Q: Why have you made the decision that Ivy must return to the force?

A: West Mercia Police purchase dogs through a breeding programme, they are bred and trained specifically to be working dogs, not pets.

Whilst some police dogs coincidentally reach retirement age at around the same as their handler, that is not the case for Ivy, a malinois cross. These breeds have a working life of around eight or nine years, Ivy is not quite four.

We have the full support of her breeder, who agrees that it would not be in the best interests of Ivy to prevent her, at such a young age, from carrying out the role she has been trained to do.

She will therefore continue in her career with a new handler.

Q: What other options were offered to Sergeant Evans?

A: Chief Constable Anthony Bangham met with Sergeant Evans to try and find a solution. During that conversation Mr Bangham made a number of suggestions that would have enabled Sergeant Evans to continue working with Ivy. These were all refused.

The suggestions included:

Sergeant Evans could have delayed his retirement and remained in post with Ivy.

Sergeant Evans becoming a Special Constable within the dogs unit. This would have meant he could keep Ivy as a working dog. This is a unique situation and, nationally, we are aware of only one other Special Constable that is working with a dog.

Sergeant Evans was invited to join as a volunteer within the kennels and the training school, enabling him to maintain contact with Ivy.

Q: Did Sergeant Evans offer to pay for Ivy?

A: Social media and media reporting has stated that Sergeant Evans offered £24,000 to replace Ivy. This is not true. No formal monetary offer has been received, the dog is not for sale and the decision has been made that Ivy should remain with the force.

Q: Why have you not allowed Sergeant Evans to speak on the matter?

A: West Mercia Police has not prevented Sergeant Evans from speaking about the matter.

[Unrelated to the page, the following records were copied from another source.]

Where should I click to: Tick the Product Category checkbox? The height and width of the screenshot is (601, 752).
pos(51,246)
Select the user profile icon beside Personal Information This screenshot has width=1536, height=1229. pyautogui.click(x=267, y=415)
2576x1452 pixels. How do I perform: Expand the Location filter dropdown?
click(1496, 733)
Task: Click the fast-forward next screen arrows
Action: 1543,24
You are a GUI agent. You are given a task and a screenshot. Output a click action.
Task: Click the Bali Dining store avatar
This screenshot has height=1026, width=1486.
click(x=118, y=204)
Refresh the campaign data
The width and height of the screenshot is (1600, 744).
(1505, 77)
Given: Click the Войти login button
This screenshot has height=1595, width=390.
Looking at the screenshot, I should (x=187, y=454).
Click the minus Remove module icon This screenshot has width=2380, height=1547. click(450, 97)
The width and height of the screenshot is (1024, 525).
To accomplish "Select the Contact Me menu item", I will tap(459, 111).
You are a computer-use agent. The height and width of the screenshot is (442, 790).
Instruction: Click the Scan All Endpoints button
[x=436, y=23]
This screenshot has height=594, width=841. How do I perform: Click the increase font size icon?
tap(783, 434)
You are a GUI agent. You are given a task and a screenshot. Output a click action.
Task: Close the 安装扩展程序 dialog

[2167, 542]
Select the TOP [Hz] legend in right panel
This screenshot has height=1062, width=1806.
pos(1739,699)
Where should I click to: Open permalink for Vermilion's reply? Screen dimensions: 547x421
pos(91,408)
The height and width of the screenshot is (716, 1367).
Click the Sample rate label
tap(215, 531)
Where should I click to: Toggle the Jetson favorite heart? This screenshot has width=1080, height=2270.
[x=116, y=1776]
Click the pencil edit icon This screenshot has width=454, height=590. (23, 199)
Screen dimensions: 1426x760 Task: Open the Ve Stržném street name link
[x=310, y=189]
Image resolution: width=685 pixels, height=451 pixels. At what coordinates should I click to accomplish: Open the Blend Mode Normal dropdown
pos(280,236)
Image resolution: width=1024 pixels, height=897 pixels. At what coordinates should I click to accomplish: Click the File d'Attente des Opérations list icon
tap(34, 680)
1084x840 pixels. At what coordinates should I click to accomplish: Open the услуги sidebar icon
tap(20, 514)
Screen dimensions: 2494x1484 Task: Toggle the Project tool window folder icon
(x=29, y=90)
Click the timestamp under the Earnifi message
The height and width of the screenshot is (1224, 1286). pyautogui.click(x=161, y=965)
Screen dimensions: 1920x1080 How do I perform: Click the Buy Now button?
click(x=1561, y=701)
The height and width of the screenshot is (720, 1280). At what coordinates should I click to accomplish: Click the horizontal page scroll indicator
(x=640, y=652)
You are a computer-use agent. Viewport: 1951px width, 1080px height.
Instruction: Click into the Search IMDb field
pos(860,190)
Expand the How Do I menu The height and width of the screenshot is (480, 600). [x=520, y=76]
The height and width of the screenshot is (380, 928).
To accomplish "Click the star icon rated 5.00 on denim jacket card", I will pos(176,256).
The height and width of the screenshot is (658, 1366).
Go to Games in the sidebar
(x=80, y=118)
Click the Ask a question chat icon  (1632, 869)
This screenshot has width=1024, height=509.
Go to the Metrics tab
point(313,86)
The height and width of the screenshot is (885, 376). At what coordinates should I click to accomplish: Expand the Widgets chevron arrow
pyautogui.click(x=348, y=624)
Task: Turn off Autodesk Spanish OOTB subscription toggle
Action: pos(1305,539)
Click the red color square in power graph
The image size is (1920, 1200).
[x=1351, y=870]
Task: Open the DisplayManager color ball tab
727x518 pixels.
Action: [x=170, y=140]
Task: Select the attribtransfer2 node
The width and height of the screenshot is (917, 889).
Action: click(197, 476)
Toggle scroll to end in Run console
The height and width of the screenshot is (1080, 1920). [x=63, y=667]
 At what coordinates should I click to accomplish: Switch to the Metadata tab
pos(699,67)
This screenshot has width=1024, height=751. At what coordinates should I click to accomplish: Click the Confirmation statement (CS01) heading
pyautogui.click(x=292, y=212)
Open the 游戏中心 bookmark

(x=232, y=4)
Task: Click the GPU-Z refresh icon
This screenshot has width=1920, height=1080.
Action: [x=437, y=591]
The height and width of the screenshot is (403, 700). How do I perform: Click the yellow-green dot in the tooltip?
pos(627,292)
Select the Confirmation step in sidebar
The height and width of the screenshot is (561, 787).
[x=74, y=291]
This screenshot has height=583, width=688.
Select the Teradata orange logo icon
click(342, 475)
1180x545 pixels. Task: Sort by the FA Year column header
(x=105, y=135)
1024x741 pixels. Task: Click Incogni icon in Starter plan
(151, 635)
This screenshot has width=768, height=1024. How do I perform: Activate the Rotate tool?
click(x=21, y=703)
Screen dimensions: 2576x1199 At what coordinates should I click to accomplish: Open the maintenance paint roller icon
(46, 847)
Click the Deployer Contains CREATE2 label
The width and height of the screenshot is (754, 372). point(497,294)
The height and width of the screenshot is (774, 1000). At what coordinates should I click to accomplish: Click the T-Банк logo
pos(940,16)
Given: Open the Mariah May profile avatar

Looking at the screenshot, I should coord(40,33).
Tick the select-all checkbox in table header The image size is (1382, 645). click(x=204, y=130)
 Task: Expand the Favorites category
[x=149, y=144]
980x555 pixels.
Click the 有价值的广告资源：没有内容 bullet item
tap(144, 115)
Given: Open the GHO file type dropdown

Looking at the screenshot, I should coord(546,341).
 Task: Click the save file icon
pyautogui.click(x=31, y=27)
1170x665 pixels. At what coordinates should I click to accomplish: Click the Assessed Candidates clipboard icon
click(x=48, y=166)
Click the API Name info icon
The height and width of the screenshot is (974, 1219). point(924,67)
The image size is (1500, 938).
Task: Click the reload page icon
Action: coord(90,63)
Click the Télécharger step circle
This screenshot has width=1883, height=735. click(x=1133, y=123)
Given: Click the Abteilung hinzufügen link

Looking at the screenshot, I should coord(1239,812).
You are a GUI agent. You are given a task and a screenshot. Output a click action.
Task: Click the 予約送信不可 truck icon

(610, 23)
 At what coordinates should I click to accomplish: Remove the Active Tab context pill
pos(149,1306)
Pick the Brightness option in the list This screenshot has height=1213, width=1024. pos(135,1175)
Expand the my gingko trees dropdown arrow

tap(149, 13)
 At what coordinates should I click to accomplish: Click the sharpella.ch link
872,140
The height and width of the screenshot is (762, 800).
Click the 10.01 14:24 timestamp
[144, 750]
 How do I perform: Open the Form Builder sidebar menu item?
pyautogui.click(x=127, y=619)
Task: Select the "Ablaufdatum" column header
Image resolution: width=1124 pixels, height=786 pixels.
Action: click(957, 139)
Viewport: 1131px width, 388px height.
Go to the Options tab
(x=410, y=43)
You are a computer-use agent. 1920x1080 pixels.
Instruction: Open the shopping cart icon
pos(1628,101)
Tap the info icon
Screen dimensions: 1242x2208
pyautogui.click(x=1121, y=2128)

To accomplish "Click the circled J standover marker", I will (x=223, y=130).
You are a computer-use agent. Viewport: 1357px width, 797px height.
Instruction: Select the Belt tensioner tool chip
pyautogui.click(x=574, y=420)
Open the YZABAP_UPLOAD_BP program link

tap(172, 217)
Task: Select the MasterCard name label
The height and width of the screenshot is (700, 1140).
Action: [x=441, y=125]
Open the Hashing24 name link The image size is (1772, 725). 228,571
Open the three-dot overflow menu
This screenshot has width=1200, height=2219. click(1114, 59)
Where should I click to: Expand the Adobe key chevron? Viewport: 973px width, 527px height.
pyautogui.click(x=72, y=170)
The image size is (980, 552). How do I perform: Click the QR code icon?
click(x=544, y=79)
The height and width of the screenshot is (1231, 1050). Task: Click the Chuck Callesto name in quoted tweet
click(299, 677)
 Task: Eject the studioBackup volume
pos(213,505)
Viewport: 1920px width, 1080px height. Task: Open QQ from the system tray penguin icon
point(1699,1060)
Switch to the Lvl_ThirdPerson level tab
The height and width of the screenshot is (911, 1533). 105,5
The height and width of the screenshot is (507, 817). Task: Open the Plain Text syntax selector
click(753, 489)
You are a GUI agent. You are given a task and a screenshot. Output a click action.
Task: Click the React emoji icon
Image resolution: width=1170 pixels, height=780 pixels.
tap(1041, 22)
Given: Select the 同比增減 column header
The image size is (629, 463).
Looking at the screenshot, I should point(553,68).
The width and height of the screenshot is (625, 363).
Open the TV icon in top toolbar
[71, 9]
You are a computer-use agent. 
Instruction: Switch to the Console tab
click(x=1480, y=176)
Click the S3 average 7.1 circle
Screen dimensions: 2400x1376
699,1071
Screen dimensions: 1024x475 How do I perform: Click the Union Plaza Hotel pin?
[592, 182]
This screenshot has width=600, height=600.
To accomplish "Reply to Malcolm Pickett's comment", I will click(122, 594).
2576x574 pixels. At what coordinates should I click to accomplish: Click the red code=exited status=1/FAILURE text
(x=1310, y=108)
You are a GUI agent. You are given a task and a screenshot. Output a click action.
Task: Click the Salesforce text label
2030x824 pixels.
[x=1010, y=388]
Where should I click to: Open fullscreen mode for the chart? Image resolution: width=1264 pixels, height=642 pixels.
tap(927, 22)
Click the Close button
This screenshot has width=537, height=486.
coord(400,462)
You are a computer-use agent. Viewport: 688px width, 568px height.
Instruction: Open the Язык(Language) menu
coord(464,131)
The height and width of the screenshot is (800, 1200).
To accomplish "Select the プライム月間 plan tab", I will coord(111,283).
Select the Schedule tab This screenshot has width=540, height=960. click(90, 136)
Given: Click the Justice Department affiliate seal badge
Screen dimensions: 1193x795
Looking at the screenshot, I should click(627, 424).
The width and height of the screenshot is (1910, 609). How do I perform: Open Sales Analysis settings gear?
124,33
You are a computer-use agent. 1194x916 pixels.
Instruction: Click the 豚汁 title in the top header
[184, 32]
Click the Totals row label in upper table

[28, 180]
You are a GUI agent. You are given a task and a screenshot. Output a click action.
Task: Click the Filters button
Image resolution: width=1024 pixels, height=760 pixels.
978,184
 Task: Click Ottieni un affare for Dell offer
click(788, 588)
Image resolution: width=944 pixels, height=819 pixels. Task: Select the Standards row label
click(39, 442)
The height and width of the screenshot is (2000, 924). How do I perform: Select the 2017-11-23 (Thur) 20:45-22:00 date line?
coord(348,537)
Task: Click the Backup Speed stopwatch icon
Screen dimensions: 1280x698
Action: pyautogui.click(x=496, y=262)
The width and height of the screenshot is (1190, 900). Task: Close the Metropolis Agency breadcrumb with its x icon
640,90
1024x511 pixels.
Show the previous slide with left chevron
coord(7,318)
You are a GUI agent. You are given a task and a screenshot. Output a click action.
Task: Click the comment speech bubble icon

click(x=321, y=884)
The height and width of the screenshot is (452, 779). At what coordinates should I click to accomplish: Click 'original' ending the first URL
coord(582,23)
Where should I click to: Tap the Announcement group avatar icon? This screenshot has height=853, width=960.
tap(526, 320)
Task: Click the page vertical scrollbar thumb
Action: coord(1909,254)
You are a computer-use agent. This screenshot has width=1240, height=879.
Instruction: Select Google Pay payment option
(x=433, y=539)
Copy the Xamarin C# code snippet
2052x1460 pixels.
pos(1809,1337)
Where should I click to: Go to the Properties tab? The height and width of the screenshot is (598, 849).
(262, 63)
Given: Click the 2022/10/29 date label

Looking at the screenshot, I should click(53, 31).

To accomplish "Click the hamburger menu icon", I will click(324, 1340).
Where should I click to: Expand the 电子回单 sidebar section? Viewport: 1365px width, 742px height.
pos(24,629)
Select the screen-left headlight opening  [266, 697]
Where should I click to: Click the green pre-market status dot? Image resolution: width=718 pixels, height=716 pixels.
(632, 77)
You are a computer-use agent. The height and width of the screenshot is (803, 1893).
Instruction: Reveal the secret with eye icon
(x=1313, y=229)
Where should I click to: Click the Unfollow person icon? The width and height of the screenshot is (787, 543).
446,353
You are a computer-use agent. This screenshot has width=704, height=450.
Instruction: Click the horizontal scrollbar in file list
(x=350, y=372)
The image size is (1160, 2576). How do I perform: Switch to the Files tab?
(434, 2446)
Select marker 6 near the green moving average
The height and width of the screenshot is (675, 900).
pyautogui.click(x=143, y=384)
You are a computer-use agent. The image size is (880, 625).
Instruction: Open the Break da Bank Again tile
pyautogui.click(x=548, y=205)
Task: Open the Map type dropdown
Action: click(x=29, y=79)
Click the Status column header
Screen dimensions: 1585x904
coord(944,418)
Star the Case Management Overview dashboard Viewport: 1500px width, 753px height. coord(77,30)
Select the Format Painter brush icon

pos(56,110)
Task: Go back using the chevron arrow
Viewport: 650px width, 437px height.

Q: How much does it cost to train a police dog?
As well as the initial cost to purchase the dog there is a significant amount of investment in training and accreditation for a police dog. An estimate of the costs for a police dogs purchase, initial training and two years of additional training is £24,000.

Q: What is going to happen to Ivy now?

A: Ivy will be re-handled to another officer.

Q: How long does training take?
A:The initial training course for a new dog is 13 weeks.

Q: Do they live with the handler and his / her family?

A: The dogs do live at the home of the handler, but they are kept as working dogs and not as family pets. The force provides outside kennelling for the dogs.

Q: When do police dogs normally retire?

A: This varies according to the health and fitness of the individual dog: we have deliberately moved to smaller breeds to extend working life- with the newer breeds we would expect them to work until they are about 8-9 years-old on average.

Q: What happens to dogs when they retire and their handlers are still with the force?

A: The handlers are offered the dog in the first instance when it retires otherwise they are very popular acquisitions for members of the public and we have little problem in re-homing them.

Q: What happens to the dogs who stay with the force when their handler retires?

A: They are re-handled with another officer.

Q: Do they need to be re-trained with their new handler?

A: After a brief familiarisation period a two week re-handle course ensures the dog can be re-licensed and re-deployed.

Q: Would a retiring officer still be able to have contact with the dog if it had been re-handled?

A: Access to a re-handled dog can cause confusion for the dog: over time the issues of access diminish but in the first few weeks we would not seek to have contact.

Q: Have you let dogs retire early before?

A: Force policy allows dogs to retire once they are no longer able to perform a 'useful role': this may be a result of age, health or performance. This is dependent on each dog and is not just an issue of age - some relatively young dogs are retired on this criteria.

Q: How many dogs / handlers are there in the force/s?

A: Four shifts of eight operational officers - 24/7
Four officers in the school with dogs
Three dog legislation officer without dogs
37 General purpose dogs
22 specialist search

Q: Where do you get them from and where are they trained?

A: Specialist breeders and trained within the school.